(VORGEGEBENE AUFGABE A) Tausche in den Datensätzen im Abschnitt von der Zeile mit "Click the Customer" bis einschließlich der Zeile mit "Action: 198,541" "section" gegen "area" aus. Gib nur diesen Abschnitt wieder und lass alles andere unverändert.
(VORGEGEBENE AUFGABE B) Schreib den Rückblick auf Frauen in Redaktionen Ende der 60er-Jahre nach seinem letzten Satz weiter.

==== QUELLENAUSZUG ====

Dienstag, 2. Januar 2018

Frauen in Redaktionen Ende der 60er-Jahre



Traumberuf Journalistin

Ein biografischer Rückblick zum Jahreswechsel von IP

Die Freiheit. Wann verloren, wann wiedergewonnen? Redakteur J., der von seiner angeblich verrückten Frau zuhause erzählte, gab mir den ersten Auftrag bei der Provinz-Presse. Weiß nicht mehr, ob ich damals ein Honorar für den ersten Artikel bekam. Ging noch zur Schule und der Journalismus faszinierte mich derart, dass ich den Weg zum Abitur aufgab und gleich bei der Presse anheuerte. Kannte die Bezeichnung "Überflieger" damals noch nicht.
Interessant war die Freiheit, denn Liebe ist ein Kind der Freiheit. Sie entstand für mich auch in Person des versoffenen Redakteurs M.. Der ließ mich machen, was ich wollte, solange er seinen Amselfelder Spätburgunder hatte.
Es gab immer und stets und jeden Tag in der Redaktion Rotwein. Oft kam ich nachmittags nachhause und meine Mutter konstatierte eine Fahne bei mir, obwohl ich recht wenig davon mitgetrunken hatte.
Wenn ich keine Lust hatte, etwas am Fernschreiber zur Zentrale zu geben, setzte ich mich raus auf eine Bank in der Einkaufspassage. M. bat mich dann nach einer Weile, doch wieder hinein zu kommen.
Es war eine Bohème, wurde endgültig dazu, als ein ebenso trinkfreudiger Volontär hinzustieß, mit dem wir verrückte Feten feierten. Tanzte Ausdruckstanz vor den beiden, schrieb M.s  literarische Arbeitererotische Texte zur Veröffentlichung ins Reine, schlug vor, Gedichte in der Dose anzufertigen. Einige davon bewahrt der ehemalige Volontär wohl noch heute auf. Neidisch scheuerte er mir mal eine. Aber am nächsten Tag kamen die beiden zu meinen Eltern und entschuldigten sich.
Der Volontär äußerte die Absicht, Schriftsteller zu werden.
Fand den Gedanken so ungeheuer kühn, dass ich mich auf der Stelle in ihn verguckte. Dichter und Denker wollte auch ich werden, wagte es aber nicht einmal zu denken. Schriftsteller sein kam in meiner Kleinbürgerfamilie nicht vor. Die Eltern wünschten mich als Angestellte der Stadtverwaltung zu sehen.
Wir gingen zusammen zu Brecht-Aufführungen. Er erzählte von einem Flohmarkt und ich aktivierte meinen gesamten Freundeskreis, um auch in unserer Arbeiterstadt (Hüttenwerke) einen solchen ins Leben zu rufen. (Inge hat den Flohmarkt in S. begründet, erzählte mein Vater später meinen Geschwistern.)

==== AUSZÜGE AUS DATENSÄTZEN ====

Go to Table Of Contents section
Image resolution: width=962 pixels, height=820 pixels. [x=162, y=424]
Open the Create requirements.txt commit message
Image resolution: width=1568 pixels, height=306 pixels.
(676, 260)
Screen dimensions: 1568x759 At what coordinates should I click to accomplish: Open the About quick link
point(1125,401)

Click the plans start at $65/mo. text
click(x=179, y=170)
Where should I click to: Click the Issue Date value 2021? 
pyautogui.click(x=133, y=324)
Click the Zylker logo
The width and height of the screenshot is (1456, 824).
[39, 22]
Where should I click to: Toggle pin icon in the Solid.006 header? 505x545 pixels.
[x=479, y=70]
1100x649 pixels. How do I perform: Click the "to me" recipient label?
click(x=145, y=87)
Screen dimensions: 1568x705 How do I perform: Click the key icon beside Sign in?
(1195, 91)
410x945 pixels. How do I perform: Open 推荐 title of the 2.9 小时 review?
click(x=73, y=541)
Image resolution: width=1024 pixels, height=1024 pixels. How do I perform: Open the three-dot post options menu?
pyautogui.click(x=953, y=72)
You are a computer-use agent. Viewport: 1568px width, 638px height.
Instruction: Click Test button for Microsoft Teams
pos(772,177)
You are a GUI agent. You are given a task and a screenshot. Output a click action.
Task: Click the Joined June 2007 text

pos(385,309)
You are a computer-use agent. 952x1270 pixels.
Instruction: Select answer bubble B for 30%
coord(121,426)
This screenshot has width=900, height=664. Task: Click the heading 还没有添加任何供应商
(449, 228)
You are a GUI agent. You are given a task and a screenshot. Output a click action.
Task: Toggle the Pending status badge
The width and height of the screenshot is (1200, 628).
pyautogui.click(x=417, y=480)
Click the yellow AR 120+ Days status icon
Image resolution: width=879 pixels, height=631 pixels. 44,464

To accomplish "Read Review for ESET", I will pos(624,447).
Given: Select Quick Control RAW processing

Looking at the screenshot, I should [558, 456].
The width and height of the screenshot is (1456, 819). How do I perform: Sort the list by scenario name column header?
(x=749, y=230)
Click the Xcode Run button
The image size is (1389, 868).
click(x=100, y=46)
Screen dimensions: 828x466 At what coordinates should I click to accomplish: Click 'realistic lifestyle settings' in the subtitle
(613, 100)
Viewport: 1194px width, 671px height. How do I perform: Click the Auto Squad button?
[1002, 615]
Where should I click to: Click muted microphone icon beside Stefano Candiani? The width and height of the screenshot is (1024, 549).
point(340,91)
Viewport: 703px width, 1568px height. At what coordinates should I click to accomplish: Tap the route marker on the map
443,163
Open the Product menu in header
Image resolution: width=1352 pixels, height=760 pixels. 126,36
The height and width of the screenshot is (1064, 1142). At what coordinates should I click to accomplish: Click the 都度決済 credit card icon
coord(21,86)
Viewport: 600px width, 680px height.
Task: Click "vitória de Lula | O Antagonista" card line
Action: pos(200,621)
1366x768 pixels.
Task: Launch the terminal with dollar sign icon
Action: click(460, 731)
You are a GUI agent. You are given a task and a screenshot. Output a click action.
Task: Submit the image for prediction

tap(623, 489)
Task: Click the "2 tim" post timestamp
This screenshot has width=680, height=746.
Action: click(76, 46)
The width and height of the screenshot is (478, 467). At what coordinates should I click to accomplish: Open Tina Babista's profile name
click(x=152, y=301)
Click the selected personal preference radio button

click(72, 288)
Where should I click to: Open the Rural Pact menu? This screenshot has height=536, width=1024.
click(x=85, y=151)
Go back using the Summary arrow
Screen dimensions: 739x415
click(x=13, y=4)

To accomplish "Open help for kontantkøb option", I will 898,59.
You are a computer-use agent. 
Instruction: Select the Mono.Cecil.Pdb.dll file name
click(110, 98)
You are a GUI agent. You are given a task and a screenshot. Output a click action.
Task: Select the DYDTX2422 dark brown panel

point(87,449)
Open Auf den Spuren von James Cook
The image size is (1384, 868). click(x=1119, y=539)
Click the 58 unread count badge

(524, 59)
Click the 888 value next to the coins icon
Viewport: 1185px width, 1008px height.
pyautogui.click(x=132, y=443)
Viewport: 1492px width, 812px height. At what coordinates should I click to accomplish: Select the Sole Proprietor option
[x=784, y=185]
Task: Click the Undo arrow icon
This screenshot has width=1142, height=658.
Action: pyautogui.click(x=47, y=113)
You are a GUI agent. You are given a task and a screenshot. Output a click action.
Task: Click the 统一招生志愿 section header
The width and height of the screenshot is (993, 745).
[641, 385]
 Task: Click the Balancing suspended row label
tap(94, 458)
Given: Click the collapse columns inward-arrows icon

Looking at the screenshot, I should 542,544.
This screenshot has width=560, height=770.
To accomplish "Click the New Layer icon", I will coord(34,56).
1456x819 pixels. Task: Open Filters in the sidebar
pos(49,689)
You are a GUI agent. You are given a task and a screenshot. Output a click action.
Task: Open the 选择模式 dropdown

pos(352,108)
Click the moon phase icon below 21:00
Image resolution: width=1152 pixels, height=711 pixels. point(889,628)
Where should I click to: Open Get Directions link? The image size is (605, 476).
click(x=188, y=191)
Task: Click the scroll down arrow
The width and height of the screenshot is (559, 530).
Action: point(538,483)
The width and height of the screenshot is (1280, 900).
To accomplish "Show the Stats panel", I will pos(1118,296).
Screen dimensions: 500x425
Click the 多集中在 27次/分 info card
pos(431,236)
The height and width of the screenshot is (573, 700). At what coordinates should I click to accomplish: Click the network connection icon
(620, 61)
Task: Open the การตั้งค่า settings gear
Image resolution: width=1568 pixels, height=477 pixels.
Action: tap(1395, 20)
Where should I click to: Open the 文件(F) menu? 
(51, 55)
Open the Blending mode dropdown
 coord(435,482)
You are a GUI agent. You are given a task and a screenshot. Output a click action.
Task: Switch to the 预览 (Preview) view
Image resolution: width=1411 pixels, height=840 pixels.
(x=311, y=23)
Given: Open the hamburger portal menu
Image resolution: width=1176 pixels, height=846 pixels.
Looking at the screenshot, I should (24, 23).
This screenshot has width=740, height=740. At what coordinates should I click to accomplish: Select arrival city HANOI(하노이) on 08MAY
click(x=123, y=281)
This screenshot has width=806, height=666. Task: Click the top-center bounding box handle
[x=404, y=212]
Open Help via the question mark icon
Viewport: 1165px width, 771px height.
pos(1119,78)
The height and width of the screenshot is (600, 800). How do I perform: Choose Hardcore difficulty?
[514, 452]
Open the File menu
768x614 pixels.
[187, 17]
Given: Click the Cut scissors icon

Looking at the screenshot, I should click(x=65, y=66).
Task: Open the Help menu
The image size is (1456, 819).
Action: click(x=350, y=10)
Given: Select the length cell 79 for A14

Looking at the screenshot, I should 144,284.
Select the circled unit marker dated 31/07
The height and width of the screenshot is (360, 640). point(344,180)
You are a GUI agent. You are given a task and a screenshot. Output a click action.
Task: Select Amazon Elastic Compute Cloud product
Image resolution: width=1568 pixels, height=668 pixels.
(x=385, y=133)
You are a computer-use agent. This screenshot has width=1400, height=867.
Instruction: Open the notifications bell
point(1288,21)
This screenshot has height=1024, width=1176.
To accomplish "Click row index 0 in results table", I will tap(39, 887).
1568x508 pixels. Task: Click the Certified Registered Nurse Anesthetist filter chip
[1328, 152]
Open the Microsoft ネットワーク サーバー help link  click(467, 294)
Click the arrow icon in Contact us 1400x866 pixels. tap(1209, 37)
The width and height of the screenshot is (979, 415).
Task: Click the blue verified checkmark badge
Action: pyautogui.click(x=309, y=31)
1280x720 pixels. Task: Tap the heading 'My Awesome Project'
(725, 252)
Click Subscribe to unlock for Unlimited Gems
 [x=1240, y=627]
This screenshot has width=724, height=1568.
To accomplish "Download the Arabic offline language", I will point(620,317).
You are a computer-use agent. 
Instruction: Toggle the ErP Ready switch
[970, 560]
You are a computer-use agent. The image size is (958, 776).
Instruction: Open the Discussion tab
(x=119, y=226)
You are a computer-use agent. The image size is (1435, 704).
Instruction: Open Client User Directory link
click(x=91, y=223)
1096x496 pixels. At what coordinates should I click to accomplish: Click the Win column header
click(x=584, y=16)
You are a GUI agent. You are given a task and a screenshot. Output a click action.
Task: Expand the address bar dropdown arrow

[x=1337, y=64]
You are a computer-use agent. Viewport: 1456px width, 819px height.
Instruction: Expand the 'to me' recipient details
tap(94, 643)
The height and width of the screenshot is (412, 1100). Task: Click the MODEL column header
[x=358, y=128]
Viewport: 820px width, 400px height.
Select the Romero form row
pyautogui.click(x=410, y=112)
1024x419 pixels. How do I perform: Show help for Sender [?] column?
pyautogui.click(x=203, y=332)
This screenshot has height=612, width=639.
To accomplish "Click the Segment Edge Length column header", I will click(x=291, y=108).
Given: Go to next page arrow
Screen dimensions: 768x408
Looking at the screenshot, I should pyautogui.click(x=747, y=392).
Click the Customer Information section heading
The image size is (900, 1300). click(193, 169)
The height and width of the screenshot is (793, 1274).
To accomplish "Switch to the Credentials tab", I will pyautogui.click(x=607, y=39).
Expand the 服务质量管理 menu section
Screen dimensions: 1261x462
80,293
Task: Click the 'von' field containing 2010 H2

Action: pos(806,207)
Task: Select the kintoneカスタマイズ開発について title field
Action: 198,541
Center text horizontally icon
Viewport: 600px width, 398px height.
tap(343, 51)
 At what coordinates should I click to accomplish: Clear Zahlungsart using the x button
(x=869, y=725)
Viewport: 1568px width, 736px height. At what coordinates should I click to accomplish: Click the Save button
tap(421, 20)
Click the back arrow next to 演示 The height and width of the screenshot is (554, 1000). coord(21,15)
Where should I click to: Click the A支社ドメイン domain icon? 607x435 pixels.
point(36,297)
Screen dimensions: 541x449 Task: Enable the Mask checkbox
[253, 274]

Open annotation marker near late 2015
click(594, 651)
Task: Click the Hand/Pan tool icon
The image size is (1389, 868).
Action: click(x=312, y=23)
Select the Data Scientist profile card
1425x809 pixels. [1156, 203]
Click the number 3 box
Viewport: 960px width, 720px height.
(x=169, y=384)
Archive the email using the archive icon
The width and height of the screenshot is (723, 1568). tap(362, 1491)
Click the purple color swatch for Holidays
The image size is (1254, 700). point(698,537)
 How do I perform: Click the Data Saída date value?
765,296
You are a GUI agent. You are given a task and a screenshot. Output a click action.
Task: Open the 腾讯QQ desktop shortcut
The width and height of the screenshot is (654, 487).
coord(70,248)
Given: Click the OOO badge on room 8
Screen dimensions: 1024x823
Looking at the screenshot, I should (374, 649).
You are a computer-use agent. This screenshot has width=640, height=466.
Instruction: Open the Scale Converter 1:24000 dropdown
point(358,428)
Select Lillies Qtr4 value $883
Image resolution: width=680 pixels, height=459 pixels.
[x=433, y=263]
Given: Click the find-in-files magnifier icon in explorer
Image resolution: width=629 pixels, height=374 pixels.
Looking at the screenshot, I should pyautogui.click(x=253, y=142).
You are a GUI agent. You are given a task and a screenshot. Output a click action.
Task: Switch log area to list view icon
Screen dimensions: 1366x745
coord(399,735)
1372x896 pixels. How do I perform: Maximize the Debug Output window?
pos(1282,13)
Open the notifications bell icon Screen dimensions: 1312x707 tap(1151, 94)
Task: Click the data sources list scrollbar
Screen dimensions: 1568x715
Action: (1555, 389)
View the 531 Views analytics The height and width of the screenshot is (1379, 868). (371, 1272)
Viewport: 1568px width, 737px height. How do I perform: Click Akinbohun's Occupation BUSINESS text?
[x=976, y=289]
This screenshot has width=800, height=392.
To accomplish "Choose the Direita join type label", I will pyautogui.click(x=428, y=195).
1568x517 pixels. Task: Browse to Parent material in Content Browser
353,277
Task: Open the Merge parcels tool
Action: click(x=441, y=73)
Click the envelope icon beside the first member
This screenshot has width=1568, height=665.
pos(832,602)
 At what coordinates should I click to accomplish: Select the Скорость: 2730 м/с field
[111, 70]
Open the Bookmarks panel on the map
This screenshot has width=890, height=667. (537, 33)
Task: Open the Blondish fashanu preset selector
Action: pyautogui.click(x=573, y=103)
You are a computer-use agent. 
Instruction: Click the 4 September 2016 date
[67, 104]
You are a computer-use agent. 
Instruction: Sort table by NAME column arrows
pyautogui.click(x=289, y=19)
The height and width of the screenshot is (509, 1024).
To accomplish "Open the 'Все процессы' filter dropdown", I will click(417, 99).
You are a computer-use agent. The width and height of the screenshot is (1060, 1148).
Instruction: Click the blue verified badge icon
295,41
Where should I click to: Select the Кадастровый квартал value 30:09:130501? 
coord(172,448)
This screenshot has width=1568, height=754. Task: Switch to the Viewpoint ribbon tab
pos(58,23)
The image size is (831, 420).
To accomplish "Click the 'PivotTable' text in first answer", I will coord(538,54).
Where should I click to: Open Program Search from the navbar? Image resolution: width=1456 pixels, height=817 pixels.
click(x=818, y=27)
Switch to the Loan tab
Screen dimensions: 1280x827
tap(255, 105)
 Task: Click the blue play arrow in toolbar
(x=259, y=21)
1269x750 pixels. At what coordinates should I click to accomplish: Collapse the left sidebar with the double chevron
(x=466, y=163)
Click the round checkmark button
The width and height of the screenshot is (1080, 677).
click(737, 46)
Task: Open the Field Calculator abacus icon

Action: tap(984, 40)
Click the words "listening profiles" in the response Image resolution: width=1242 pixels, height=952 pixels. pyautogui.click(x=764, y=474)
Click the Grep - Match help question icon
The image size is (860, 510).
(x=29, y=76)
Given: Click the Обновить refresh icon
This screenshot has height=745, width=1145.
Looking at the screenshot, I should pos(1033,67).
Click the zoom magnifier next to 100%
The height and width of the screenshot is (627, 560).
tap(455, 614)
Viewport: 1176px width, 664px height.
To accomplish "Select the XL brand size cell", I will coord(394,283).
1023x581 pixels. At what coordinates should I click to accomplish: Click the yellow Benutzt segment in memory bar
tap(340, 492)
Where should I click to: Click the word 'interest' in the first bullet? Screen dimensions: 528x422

====

(ANTWORT A)
Click the Customer Information area heading
The image size is (900, 1300). click(193, 169)
The height and width of the screenshot is (793, 1274).
To accomplish "Switch to the Credentials tab", I will pyautogui.click(x=607, y=39).
Expand the 服务质量管理 menu area
Screen dimensions: 1261x462
80,293
Task: Click the 'von' field containing 2010 H2

Action: pos(806,207)
Task: Select the kintoneカスタマイズ開発について title field
Action: 198,541

(ANTWORT B)
Seine exaltierte Künstlerschwester nahm uns mit nach Berlin. Tanzte dort in einem Klub mit jemand, der mir Texte von Rilke ins Ohr raunte. Wie ich die fände? Fand sie wunderbar, sie begründeten meinen Hang zu Rilke, und ich wollte nicht mehr aufhören, mit dem Fremden zu tanzen, bis der Volontär und seine Schwester mich ermahnten, ob ich allein in Berlin zurückbleiben wolle.
Verfasste schon vor dieser Zeit ein erstes Theaterstück, inspiriert durch Fernando Arabal. Als dann ein freier Journalist aus Hamburg und zeitweiser Mitarbeiter der Redaktion das Stück lesen wollte, behielt er es einfach gleich ein, ich könne ja mal berühmt werden…
Und dann wurde M. wegen des Alkoholismus entlassen. Der neue Redaktionschef war auch musisch interessiert, ein Komponist, reagierte aber eifersüchtig, als ich einen Bericht über den Kunstverein geschrieben hatte. Er ließ mich zur Ordnung rufen, ich solle mich auf meine eigentlichen Aufgaben im Büro konzentrieren. Und fantasierte als ein mit seiner Mutter zusammen lebender von Amouren mit einer 13jaehrigen.
Heulte Rotz und Wasser - nicht das letzte Mal in einem solchen Zusammenhang  - machte mich aber umgehend auf in die Zentrale, um den neuen Chefredakteur H. aufzusuchen, der ein offenes Ohr für meine Wünsche hatte. Durfte trotz meiner Jugend in die Großstadt wechseln und war 100% glücklich.
Bald darauf verunglückte dieser Chefredakteur tödlich, der gute Ideen zur Presse-Popularisierung realisiert hatte. Er behielt für ewig einen Platz in meinem Herzen.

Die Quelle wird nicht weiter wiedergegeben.